练习 A → 在下面关于Libcontainer的阅读材料中，从“- daemon线程则进入pipe wait阶段,容器剩下的初始化由子进程完成了。”开始，一直到“信息、proc文件系统等)。”为止，把这一段原样抄写出来。
练习 B → 下面介绍Libcontainer及其容器启动过程的文章没有写完，请从最后一句之后接着往下写。

一. Libcontainer概述
用于容器管理的包,管理namespaces
、cgroups
、capabilities
以及文件系统来对容器控制。可用Libcontainer创建容器,并对容器进行管理。pivot_root
用于改变进程的根目录,可以将进程控制在rootfs
中。如果rootfs
是基于ramfs
的(不支持pivot_root
),那会在mount
时使用MS_MOVE
标志位加上chroot
来顶替。
Libcontainer
通过接口的方式定义了一系列容器管理的操作,包括处理容器的创建(Factory)、容器生命周期管理(Container)、进程生命周期管理(Process)等一系列接口。
二. 容器启动过程
- 在Libcontainer中,p.cmd.Start创建子进程,就进入了pipe wait等待父写入pipe,p.cmd.Start创建了新的Namespace,这时子进程就已经在新的Namespace里了。
- daemon线程在执行p.manager.Apply,创建新的Cgroup,并把子进程放到新的Cgroup中。
- daemon线程做一些网络配置,会把容器的配置信息通过管道发给子进程。同时让子进程继续往下执行。
- daemon线程则进入pipe wait阶段,容器剩下的初始化由子进程完成了。
- rootfs的切换在setupRootfs函数中。(首先子进程会根据config,把host上的相关目录mount到容器的rootfs中,或挂载到一些虚拟文件系统上,这些挂载信息可能是-v指定的volume、容器的Cgroup信息、proc文件系统等)。

显示信息 →
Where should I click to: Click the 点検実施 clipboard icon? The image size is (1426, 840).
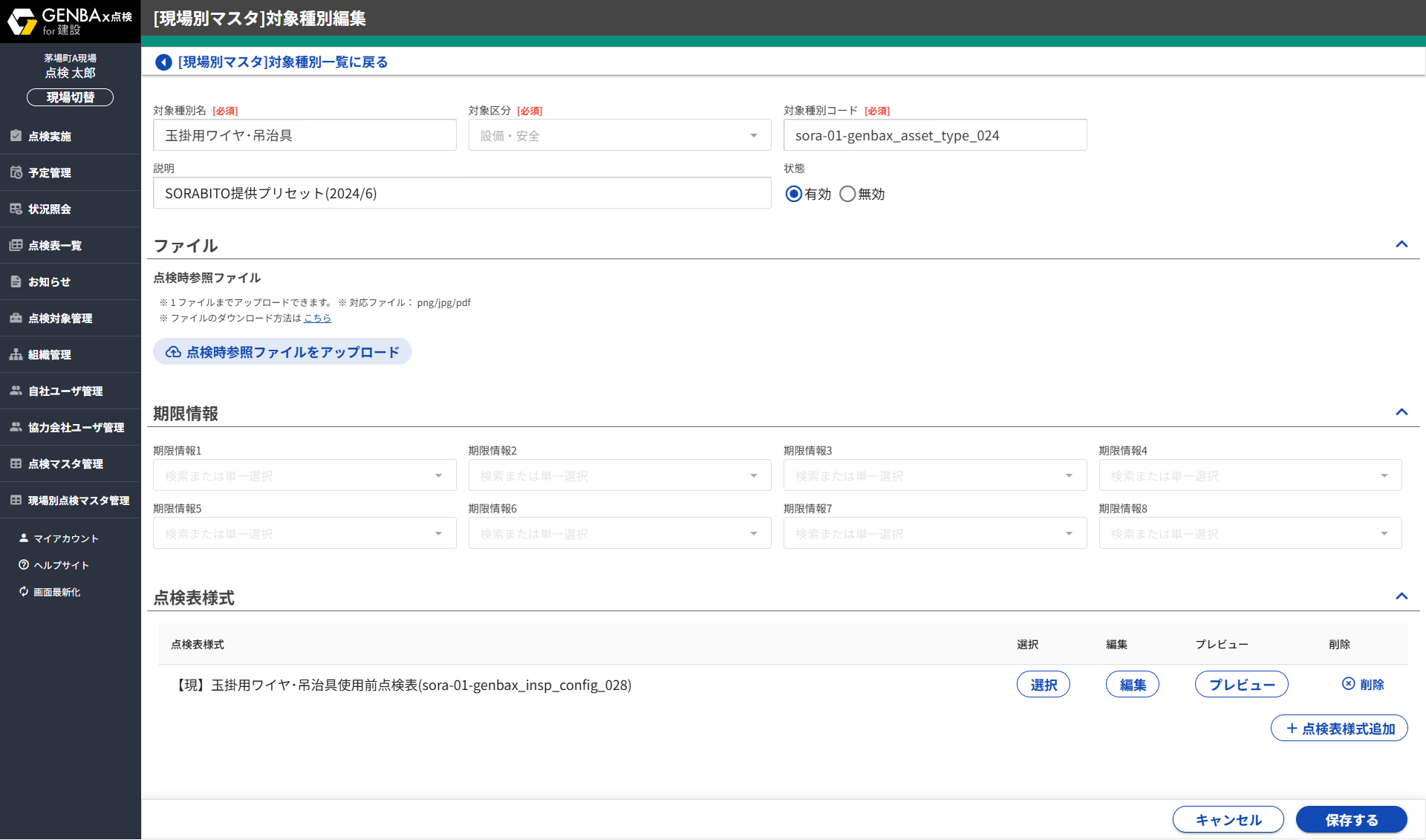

正确答案 A →
- daemon线程则进入pipe wait阶段,容器剩下的初始化由子进程完成了。
- rootfs的切换在setupRootfs函数中。(首先子进程会根据config,把host上的相关目录mount到容器的rootfs中,或挂载到一些虚拟文件系统上,这些挂载信息可能是-v指定的volume、容器的Cgroup信息、proc文件系统等)。

正确答案 B →
- 完成文件系统操作,就执行syscall.PivotRoot把容器的根文件系统切换rootfs
- 再做一些hostname及安全配置,就可以调用syscall.Exec执行容器中的init进程了
- 容器完成创建和运行操作,同时通知了父进程,此时,daemon线程会回到Docker的函数中,执行等待容器进程结束的操作,整个过程完成
三. 容器检查点保存Checkpoint
- 收集进程与其子进程构成的树,并冻结所有进程。
- 收集任务(包括进程和线程)使用的所有资源,并保存。
- 清理收集资源的相关寄生代码,并与进程分离。
四. 容器检查点恢复Restore
- 读取快照文件并解析出共享的资源,对多个进程共享的资源优先恢复,其他资源则随后需要时恢复。
- 使用fork恢复整个进程树,注意此时并不恢复线程,在第4步恢复。
- 恢复所有基础任务(包括进程和线程)资源,除了内存映射、计时器、证书和线程。这一步主要打开文件、准备namespace、创建socket连接等。
- 恢复进程运行的上下文环境,恢复剩下的其他资源,继续运行进程。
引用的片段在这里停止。